Comments (13)
Please port CombineVariants. It is really really a good tool.
from gatk.
I wonder if users mainly just want something that adds the "set" annotation, so that you can do things like -select 'set == "Intersection"'
in SelectVariants
...
from gatk.
I didn't want to port CombineVariants because it has some really insidious behavior when it comes to choosing attributes that differ between/among the variants being combined. I did have to use it myself recently, so I appreciate its utility. Someone suggested I use bcftools merge instead. When I did I found that bcftools was at least two orders of magnitude faster and addressed my use case perfectly. Is there CombineVariants functionality that is not represented in bcftools?
from gatk.
@ldgauthier
Hi, can you share the bcftools merge
code for different callers' results here? Thanks a lot.
from gatk.
the requirement is to port the CombineVariants tool and tests. Current tests use Broad-visible data and that data needs to be reviewed and shared publicly if possible.
from gatk.
@lbergelson Can we close this issue since we now use MergeVcfs
in the picard package? 3 1/2 years is a long time to be high priority. . .
from gatk.
Users have shown interest in porting CombineVariants to GATK4. Features such as, combining vcfs with variants present in all or a fraction of samples exists in CombineVariants but not in MergeVcfs/SelectVariants. It would be helpful to look into this.
from gatk.
The behavior of the GATK3 CombineVariants was very inconsistent and the arguments weren't entirely clear. I also suspect that some operations weren't possible with the arguments given. Rather than port that old broken version, I would advocate for an overhaul or rewrite.

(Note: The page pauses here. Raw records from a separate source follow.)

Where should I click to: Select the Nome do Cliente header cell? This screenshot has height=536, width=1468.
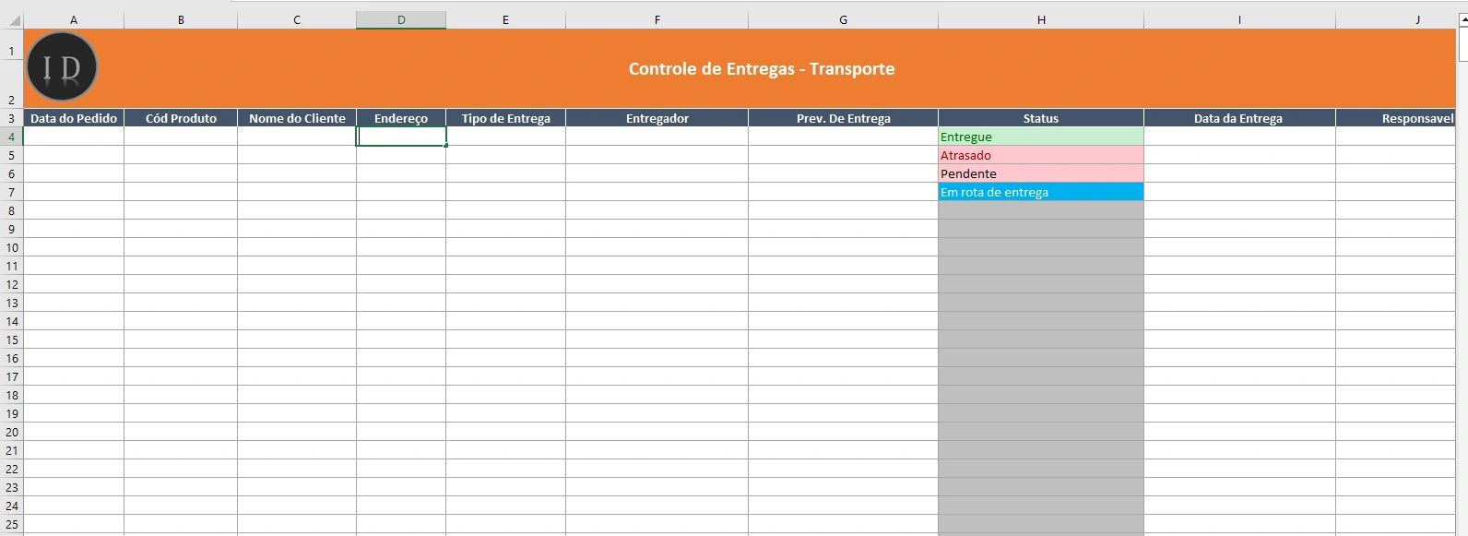tap(297, 118)
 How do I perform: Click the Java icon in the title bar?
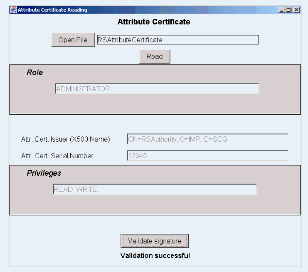tap(13, 10)
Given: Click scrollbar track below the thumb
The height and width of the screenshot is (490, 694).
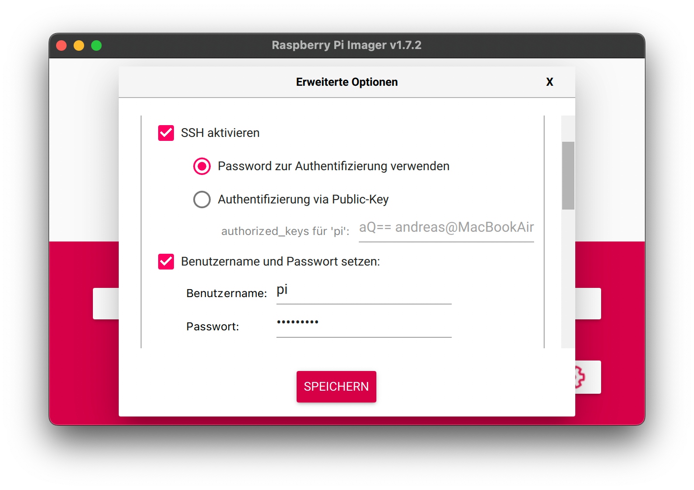Looking at the screenshot, I should click(568, 280).
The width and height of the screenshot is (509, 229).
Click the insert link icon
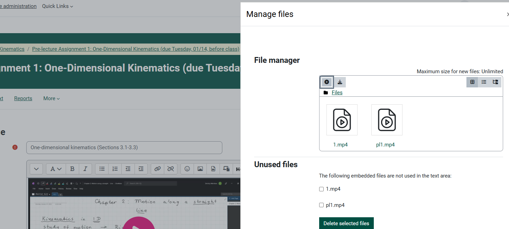[157, 169]
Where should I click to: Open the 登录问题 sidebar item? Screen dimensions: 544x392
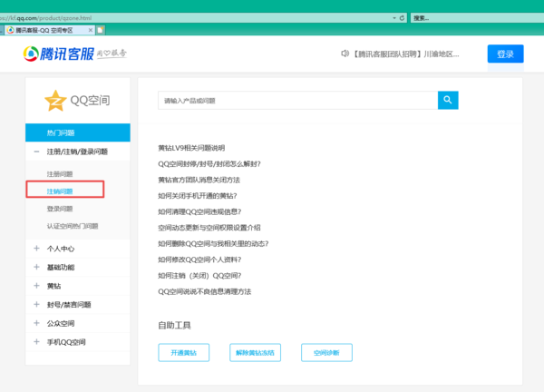(61, 209)
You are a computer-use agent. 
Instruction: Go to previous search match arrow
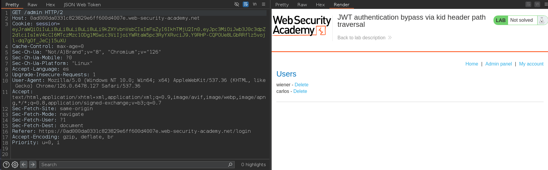click(x=24, y=164)
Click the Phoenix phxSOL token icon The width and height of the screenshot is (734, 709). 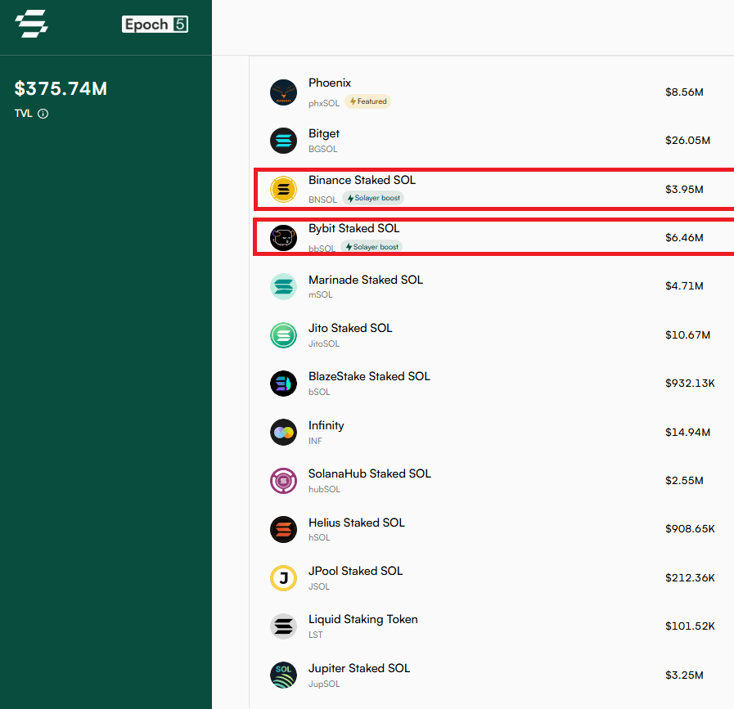[283, 92]
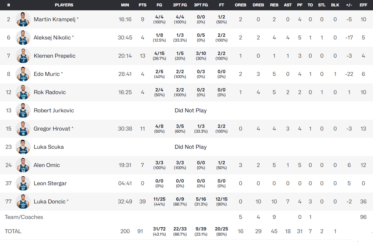Open Martin Krampelj's player photo
The image size is (373, 242).
tap(23, 19)
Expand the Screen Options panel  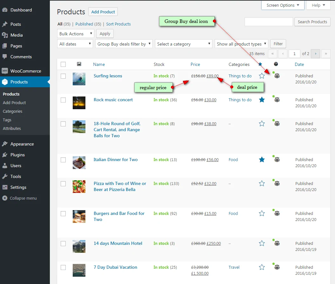click(282, 5)
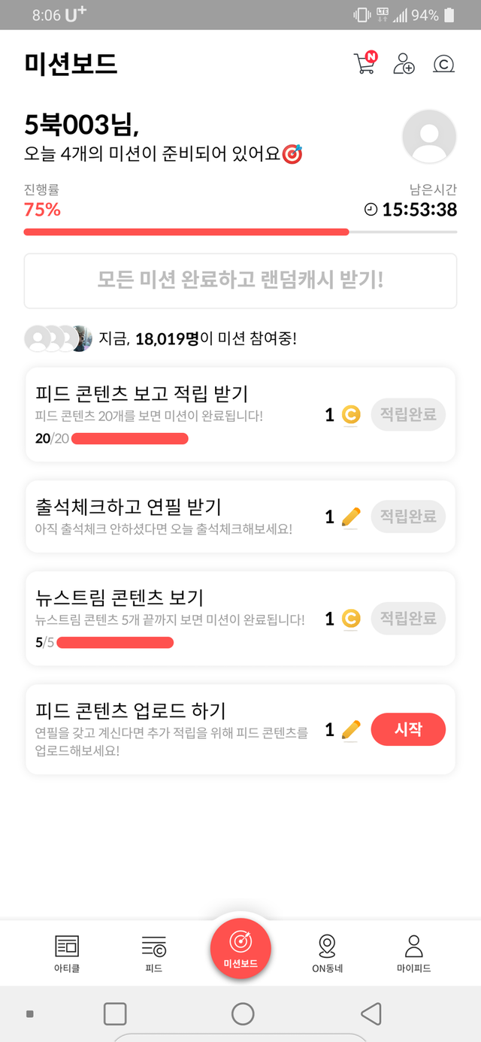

@bhanugandham it's going to be a big project to collect requirements and expected behavior for this tool. For example, what should the MQ be for the combined VCF for two different input VCFs with different MQ values? Much of the confusion stemmed from the old ability to merge VCFs containing the same sample. In the case where we take one genotype for each sample name (e.g. the old -genotypeMergeOptions PRIORITIZE
) then I believe the old behavior was wrong in some cases, taking the filter status from an input VCF at random. We also need to clarify FilteredRecordMergeType
options, e.g. https://github.com/broadinstitute/gsa-unstable/issues/935
from gatk.
@ldgauthier what do you suggest the course of action should be? I mean for when users ask for certain feature that were in CombineVariants but not in MergeVcfs? Should I just create a new issue for each argument request?
from gatk.
I have asked the users who requested porting CombineVariants for specific features that do not exist in MergeVcfs or other tools in gatk4, and are useful to them.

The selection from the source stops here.